Tôt, mais pas trop, nous nous dirigeons de bon matin vers la gare de train. Le train passera vers 9h am. Nous achetons nos billets jusqu’à Pyin-Oo-Lwin. C’est la bonne idée, car on sauve un bon 5 hrs de train. Nous arriverons vers 20h plutôt que minuit. Le train est très de base et lorsqu’il entre en gare, c’est un retour dans le temps assuré. Un vacarme en norme avec nuage noir. Les wagons sont identifiés… mmm pas vraiment. On retrouve notre place seulement en demandant chacun notre tour à un membre de la gare où se trouve telle ou telle place. L’intérieur est plutôt crasseux, les vieux bancs sont certains inclinables, certains toujours inclinés ou tout simplement non-inclinable. On tente de ranger nos sacs sur les trois barres de fer au dessus de nos tête, mais faites attention pour bien les attacher car ça va brasser.

Le train pars, lentement mais sûrement. Le rythme est imposé par l’état des rails, c’est impressionnant de voir les wagons se balancer dangereusement de gauche à droite, de bas en haut et pourquoi pas en diagonale. Faut le voir pour le croire!

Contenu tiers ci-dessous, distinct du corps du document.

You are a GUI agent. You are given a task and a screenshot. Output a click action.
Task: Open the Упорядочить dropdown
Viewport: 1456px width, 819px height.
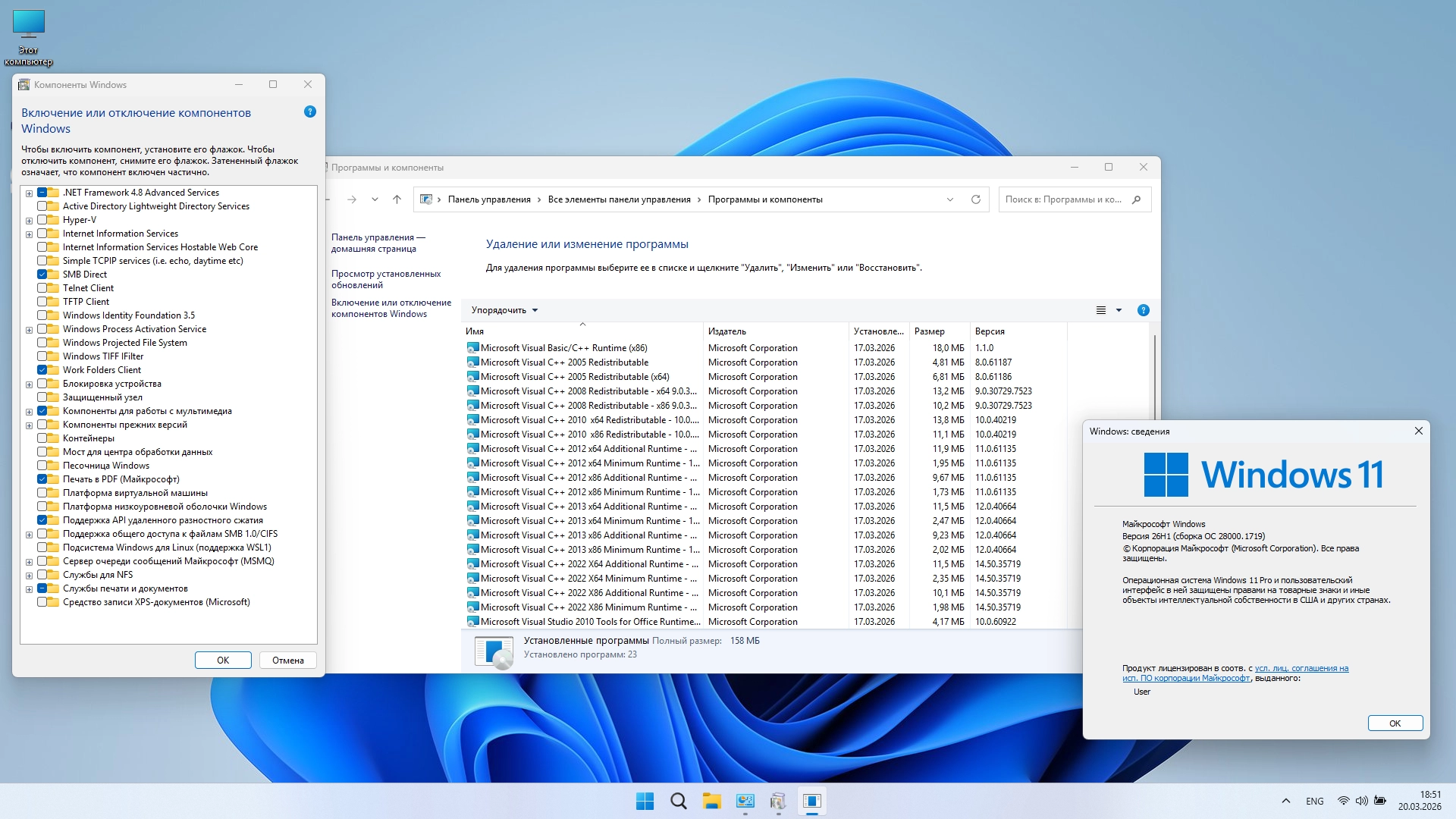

Les paysages sont superbes, campagnes et petits villages se succèdent. Plusieurs heures jusqu’au point fort du circuit, le viaduc. Le viaduc Goteik a été construit par un ingénieur anglais en 1899 et complété en 1900. À l’époque c’était le plus long pont à tréteaux au monde, c’est toujours le plus haut du Myanmar. Il mesure 689m de long et est supporté par 15 piliers. Les rumeurs courts que l’entretient aurait pu laisser à désirer au cour des décennies et c’est ce qui expliquerait le vitesse de croisière d’un escargot lors de la périlleuse traversée du monstre de fer et de bois. Rumeur ou réalité… nous somme toujours en vie et le pont tient toujours!

Finalement nous arrivons à Pyin-Oo-Lwin, nous ne sommes pas encore rendu à notre destination finale, Mandalay. Ce sera uniquement après un bon deux heures dans la boîte d’un Pick-up agrémentée de bancs de bois que finalement nous serons bel et bien arrivés.

Aucun regrets, ça valait le temps et le déplacement.